### Task prompt
Exactly the lines from the start of the data below through the line containing "Task: Select 'Starred" must be returned, and no others.

### Exercise materials
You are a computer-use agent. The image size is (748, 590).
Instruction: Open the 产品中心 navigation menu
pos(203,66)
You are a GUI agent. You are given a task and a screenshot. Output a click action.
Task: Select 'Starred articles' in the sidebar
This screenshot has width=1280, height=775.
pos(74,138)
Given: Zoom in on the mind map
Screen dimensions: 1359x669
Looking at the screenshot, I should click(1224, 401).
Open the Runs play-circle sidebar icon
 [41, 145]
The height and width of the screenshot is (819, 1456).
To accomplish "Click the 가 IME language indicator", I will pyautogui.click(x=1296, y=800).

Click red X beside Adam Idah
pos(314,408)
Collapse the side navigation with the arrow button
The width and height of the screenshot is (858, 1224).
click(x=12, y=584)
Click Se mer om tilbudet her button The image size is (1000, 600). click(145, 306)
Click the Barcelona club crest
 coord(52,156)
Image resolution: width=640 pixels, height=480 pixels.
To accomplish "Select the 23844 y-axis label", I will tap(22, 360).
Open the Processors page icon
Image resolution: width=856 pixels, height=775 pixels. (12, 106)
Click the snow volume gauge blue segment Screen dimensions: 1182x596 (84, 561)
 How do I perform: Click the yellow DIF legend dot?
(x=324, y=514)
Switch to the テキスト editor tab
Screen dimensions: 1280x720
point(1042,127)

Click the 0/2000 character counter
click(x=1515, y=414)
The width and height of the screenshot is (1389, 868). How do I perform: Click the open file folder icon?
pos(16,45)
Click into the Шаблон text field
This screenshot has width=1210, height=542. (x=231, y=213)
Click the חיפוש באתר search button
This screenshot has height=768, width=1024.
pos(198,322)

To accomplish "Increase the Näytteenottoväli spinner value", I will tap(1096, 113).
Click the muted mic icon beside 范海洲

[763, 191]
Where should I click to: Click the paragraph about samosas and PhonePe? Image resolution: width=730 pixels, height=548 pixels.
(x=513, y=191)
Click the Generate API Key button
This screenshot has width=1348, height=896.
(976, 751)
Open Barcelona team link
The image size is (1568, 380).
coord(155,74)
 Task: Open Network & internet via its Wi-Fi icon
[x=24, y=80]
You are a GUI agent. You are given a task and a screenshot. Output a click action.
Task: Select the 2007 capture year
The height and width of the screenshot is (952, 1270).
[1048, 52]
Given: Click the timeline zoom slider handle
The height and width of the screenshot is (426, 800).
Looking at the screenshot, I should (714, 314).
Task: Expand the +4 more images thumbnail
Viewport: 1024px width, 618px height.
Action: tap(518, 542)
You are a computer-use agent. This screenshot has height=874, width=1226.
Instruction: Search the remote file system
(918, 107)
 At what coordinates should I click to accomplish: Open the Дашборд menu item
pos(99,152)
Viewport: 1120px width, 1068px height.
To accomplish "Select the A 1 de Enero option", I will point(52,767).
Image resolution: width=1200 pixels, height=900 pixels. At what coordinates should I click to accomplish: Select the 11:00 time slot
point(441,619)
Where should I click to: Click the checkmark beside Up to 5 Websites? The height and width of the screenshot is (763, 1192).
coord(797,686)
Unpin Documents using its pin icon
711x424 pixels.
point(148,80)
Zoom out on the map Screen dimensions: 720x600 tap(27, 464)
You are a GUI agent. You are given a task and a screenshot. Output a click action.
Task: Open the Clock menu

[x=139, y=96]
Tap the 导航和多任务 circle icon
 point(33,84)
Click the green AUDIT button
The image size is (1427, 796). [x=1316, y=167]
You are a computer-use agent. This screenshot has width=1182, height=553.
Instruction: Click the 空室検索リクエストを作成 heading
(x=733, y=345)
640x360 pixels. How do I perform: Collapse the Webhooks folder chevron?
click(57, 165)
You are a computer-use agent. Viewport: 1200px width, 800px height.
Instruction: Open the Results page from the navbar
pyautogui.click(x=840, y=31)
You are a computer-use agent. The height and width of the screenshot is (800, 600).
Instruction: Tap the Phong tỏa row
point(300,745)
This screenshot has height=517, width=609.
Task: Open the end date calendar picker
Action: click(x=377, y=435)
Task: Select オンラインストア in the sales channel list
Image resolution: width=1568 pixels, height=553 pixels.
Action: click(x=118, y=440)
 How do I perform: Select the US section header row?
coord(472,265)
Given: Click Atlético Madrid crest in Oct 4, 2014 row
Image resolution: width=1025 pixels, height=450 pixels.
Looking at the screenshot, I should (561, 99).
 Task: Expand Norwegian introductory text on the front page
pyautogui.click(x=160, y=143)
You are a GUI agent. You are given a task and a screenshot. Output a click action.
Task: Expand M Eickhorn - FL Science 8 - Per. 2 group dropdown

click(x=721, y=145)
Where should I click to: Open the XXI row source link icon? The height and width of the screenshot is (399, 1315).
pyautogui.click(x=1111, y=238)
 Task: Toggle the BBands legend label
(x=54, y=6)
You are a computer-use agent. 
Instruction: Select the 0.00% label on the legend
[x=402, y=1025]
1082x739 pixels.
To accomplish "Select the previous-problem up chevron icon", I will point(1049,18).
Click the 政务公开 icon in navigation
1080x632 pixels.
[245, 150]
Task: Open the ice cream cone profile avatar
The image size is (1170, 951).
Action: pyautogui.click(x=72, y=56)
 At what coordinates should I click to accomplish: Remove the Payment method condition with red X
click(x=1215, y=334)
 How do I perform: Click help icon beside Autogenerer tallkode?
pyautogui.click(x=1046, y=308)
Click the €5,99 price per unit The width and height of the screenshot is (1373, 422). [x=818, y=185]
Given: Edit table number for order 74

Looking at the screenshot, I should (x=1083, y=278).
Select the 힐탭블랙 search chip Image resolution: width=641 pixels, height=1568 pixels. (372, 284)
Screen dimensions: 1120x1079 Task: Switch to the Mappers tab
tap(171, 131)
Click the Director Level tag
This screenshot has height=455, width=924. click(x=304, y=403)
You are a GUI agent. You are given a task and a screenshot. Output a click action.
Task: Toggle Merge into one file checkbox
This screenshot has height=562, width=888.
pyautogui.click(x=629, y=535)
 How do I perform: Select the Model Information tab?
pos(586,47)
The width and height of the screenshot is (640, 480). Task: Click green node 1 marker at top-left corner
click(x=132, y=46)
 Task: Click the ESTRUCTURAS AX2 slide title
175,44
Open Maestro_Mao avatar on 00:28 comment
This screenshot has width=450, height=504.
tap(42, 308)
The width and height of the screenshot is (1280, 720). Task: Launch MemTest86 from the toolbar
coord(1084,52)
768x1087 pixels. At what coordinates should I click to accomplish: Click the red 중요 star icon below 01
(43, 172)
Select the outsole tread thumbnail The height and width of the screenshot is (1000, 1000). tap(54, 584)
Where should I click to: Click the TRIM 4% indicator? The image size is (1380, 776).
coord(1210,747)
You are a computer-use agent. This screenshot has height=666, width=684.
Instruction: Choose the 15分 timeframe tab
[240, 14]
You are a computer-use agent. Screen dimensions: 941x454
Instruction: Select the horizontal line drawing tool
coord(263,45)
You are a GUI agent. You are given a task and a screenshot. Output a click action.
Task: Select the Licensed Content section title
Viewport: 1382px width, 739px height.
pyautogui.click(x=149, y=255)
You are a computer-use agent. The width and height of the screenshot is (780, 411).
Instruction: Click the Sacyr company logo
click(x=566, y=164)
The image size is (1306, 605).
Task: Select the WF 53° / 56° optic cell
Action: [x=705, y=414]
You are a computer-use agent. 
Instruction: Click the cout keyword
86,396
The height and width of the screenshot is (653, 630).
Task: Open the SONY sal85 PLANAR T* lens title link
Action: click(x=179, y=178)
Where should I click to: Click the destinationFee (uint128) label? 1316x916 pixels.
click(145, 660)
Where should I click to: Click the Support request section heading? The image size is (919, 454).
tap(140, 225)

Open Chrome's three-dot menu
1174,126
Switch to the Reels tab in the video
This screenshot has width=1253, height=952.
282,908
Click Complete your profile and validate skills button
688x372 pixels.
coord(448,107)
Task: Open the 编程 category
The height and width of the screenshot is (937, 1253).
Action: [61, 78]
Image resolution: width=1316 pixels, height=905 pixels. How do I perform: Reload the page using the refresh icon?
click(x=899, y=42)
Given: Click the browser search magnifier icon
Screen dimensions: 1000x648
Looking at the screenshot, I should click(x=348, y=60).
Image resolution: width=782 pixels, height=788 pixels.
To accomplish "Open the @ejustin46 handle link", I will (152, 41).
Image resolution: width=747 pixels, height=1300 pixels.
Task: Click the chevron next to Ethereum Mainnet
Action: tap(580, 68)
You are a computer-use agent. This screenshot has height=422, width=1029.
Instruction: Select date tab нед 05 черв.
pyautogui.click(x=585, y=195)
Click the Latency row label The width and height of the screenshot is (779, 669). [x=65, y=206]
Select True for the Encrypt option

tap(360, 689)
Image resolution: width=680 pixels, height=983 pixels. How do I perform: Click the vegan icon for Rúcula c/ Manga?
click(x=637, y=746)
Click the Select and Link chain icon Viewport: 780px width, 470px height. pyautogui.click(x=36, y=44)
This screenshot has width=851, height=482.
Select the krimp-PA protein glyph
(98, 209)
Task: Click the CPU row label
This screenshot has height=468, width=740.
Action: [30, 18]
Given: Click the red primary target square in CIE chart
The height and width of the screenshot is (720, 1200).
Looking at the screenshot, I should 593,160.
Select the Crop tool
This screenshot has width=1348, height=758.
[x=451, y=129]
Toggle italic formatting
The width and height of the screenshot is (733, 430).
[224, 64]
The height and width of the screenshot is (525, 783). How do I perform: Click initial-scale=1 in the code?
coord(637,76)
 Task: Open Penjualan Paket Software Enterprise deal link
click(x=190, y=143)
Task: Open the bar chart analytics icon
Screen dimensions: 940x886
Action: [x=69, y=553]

### Response for this exercise
You are a computer-use agent. The image size is (748, 590).
Instruction: Open the 产品中心 navigation menu
pos(203,66)
You are a GUI agent. You are given a task and a screenshot. Output a click action.
Task: Select 'Starred articles' in the sidebar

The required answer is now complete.